## Activity
Restate the last part of the records below word for word, beginning at the line with "Московский Кредитный Банк (189, 895)" and ending at the final line.

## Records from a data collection
Content starts

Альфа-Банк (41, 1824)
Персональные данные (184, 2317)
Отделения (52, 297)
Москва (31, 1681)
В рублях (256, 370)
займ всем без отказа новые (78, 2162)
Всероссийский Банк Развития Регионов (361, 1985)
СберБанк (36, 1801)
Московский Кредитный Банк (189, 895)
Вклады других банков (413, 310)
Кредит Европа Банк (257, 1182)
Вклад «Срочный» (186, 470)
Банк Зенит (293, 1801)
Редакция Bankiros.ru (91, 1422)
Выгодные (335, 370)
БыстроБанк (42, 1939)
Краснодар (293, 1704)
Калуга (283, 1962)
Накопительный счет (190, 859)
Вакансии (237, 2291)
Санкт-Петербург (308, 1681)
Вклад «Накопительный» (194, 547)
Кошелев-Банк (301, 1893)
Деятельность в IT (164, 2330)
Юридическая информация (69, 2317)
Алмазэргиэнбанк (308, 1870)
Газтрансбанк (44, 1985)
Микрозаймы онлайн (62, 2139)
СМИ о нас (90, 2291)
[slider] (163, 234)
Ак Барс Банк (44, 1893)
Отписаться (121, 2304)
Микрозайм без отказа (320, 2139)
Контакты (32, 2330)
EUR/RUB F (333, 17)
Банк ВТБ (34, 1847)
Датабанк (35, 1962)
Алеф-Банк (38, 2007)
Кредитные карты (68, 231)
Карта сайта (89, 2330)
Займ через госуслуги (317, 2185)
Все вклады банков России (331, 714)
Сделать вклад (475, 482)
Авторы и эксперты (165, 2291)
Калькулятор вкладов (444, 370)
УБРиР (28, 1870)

Content ends

## Answer space
Московский Кредитный Банк (189, 895)
Вклады других банков (413, 310)
Кредит Европа Банк (257, 1182)
Вклад «Срочный» (186, 470)
Банк Зенит (293, 1801)
Редакция Bankiros.ru (91, 1422)
Выгодные (335, 370)
БыстроБанк (42, 1939)
Краснодар (293, 1704)
Калуга (283, 1962)
Накопительный счет (190, 859)
Вакансии (237, 2291)
Санкт-Петербург (308, 1681)
Вклад «Накопительный» (194, 547)
Кошелев-Банк (301, 1893)
Деятельность в IT (164, 2330)
Юридическая информация (69, 2317)
Алмазэргиэнбанк (308, 1870)
Газтрансбанк (44, 1985)
Микрозаймы онлайн (62, 2139)
СМИ о нас (90, 2291)
[slider] (163, 234)
Ак Барс Банк (44, 1893)
Отписаться (121, 2304)
Микрозайм без отказа (320, 2139)
Контакты (32, 2330)
EUR/RUB F (333, 17)
Банк ВТБ (34, 1847)
Датабанк (35, 1962)
Алеф-Банк (38, 2007)
Кредитные карты (68, 231)
Карта сайта (89, 2330)
Займ через госуслуги (317, 2185)
Все вклады банков России (331, 714)
Сделать вклад (475, 482)
Авторы и эксперты (165, 2291)
Калькулятор вкладов (444, 370)
УБРиР (28, 1870)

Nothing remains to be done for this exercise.